Of course, there are traditional solutions. One can define an ad hoc +intermediate text file format. This disadvantage is that there are no names for +the pieces of the format, and that such formats usually lack of documentation +because of this. Another solution would be to have a binary representation, +either as language-dependent or language-independent structure (example of the +latter can be found in RPC implementations). The disadvantage is that it is +harder to view such representations, one has to write pretty printers for this +purpose. It is also more difficult to enter test data; XML is plain text that +can be written using an arbitrary editor (Emacs has even a good XML mode, +PSGML). All these alternatives suffer from a missing structure checker, +i.e. the programs processing these formats usually do not check the input file +or input object in detail; XML parsers check the syntax of the input (the +so-called well-formedness check), and the advanced parsers like PXP even +verify that the structure matches the DTD (the so-called validation).

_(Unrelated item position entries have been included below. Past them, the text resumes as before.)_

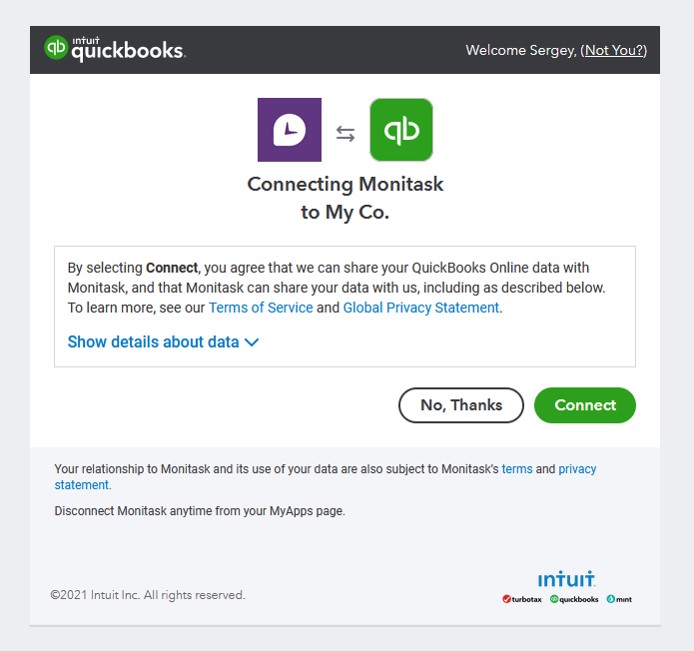This screenshot has width=694, height=651.
Task: Click the two-way arrows between app icons
Action: coord(345,134)
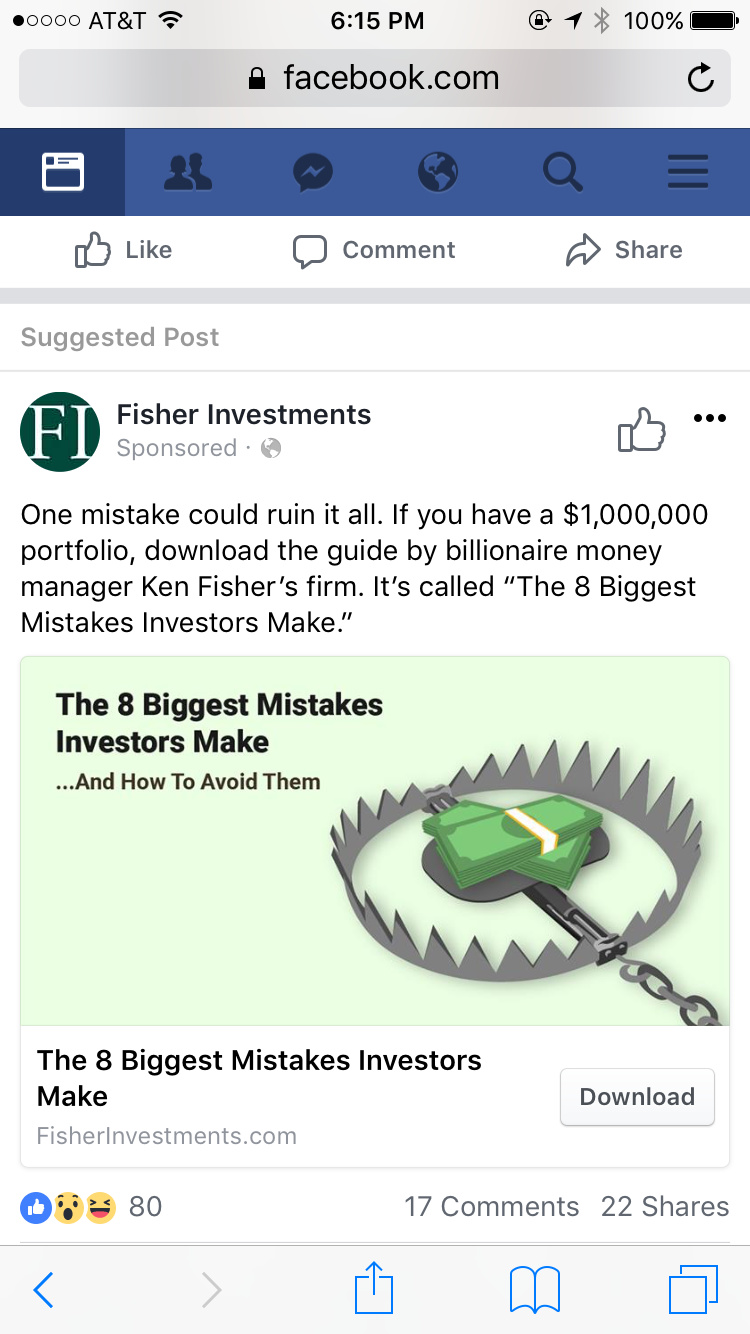Image resolution: width=750 pixels, height=1334 pixels.
Task: Expand the post options ellipsis menu
Action: 709,418
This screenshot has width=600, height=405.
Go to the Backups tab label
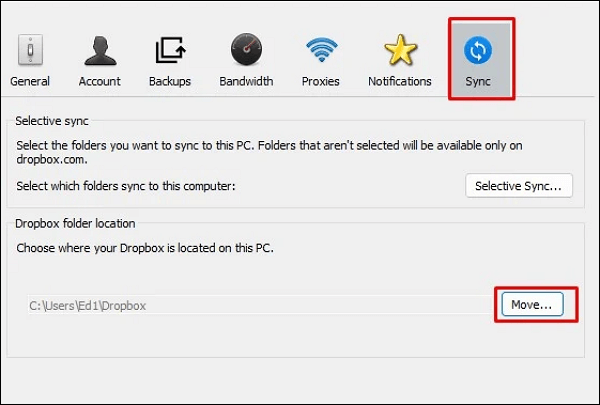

XML can be used as configurable communication language. A fundamental problem +of every communication is that sender and receiver must follow the same +conventions about the language. For data exchange, the question is usually +which data records and fields are available, how they are syntactically +composed, and which values are possible for the various fields. Similar +questions arise for text document exchange. XML does not answer these problems +completely, but it reduces the number of ambiguities for such conventions: The +outlines of the syntax are specified by the DTD (but not necessarily the +details), and XML introduces canonical names for the components of documents +such that it is simpler to describe the rest of the syntax and the semantics +informally.
XML is a data storage format. Currently, every software product tends to use +its own way to store data; commercial software often does not describe such +formats, and it is a pain to integrate such software into a bigger project. +XML can help to improve this situation when several applications share the same +syntax of data files. DTDs are then neutral instances that check the format of +data files independent of applications.